The value of these concessions is also relatively modest. They typically represent no more than a small fraction of the price write-down associated with the affordable housing. They are determined by what the municipality can reasonably give and not by what might be required to sustain by any development.

Here is a final important point. While it is true that most programs do provide these concessions, there are many that do not. That these programs can produce affordable housing in the absence of concessions is proof by itself that they are not needed to make IZ work.

IZ works only with up-zoning

Under this thesis, up-zoning is necessary because the increased density allowed by the up-zoning is seen as a necessary way of paying for the affordable housing.

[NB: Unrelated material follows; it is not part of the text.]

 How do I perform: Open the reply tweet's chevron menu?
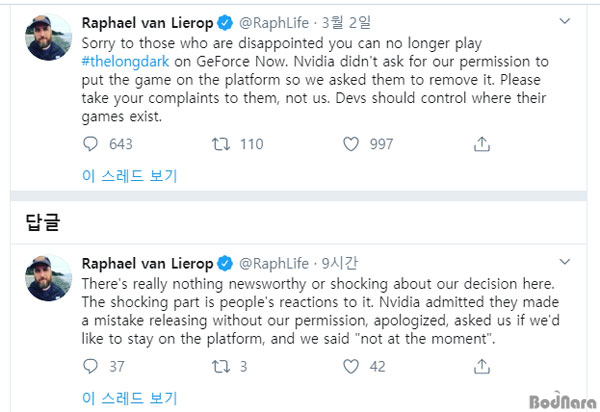565,262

The experience in the US does not support this. The vast majority of 500 or so programs there apply IZ to all approvals, including developments proceeding “as-of-right” with no density increase. It is only in the dozen or so “big city” programs that IZ is tied to up-zoning. This occurs, not because IZ needs up-zoning, but because virtually all development in those cities needs up-zoning.

IZ relies on density bonusing

Density bonusing refers to offering additional density to compensate developers for providing affordable housing. The additional density is automatically granted on some standard basis fixed in advance and applicable to all eligible developments.

Density bonusing is rooted in an old way of thinking about inclusionary zoning. It comes out of early programs, and especially the so-called incentive-based (or voluntary) programs. In these programs, the developers are asked to provide affordable housing, and so must be rewarded amply to secure their participation. (This approach is reflected in the continued use of the term ‘incentives’, although ‘concessions’ and ‘compensation’ are more suitable terms under mandatory programs.)
These programs have been proven to be ineffectual, and so they are no longer considered as useful vehicles for IZ. While they still do exist, they have lost all relevance for new programs.

There is another reason for the change in thinking. Density bonusing represents bad planning practice. This is because the affordable housing obligation is established first, and then the density increase automatically follows. In other words, this means that affordable housing trumps all other planning considerations with regard to the allocation of density.

Mandatory programs typically take the opposite approach. In these programs, the permitted density is first determined by appropriate planning grounds, and then the standard affordable housing obligation is applied.

This approach is used by all of the “big city” IZ programs, where up-zonings are prevalent. It is also the practice in the City of Toronto when applying s37: the appropriate density is first established and then the community benefits negotiated, not the other way around.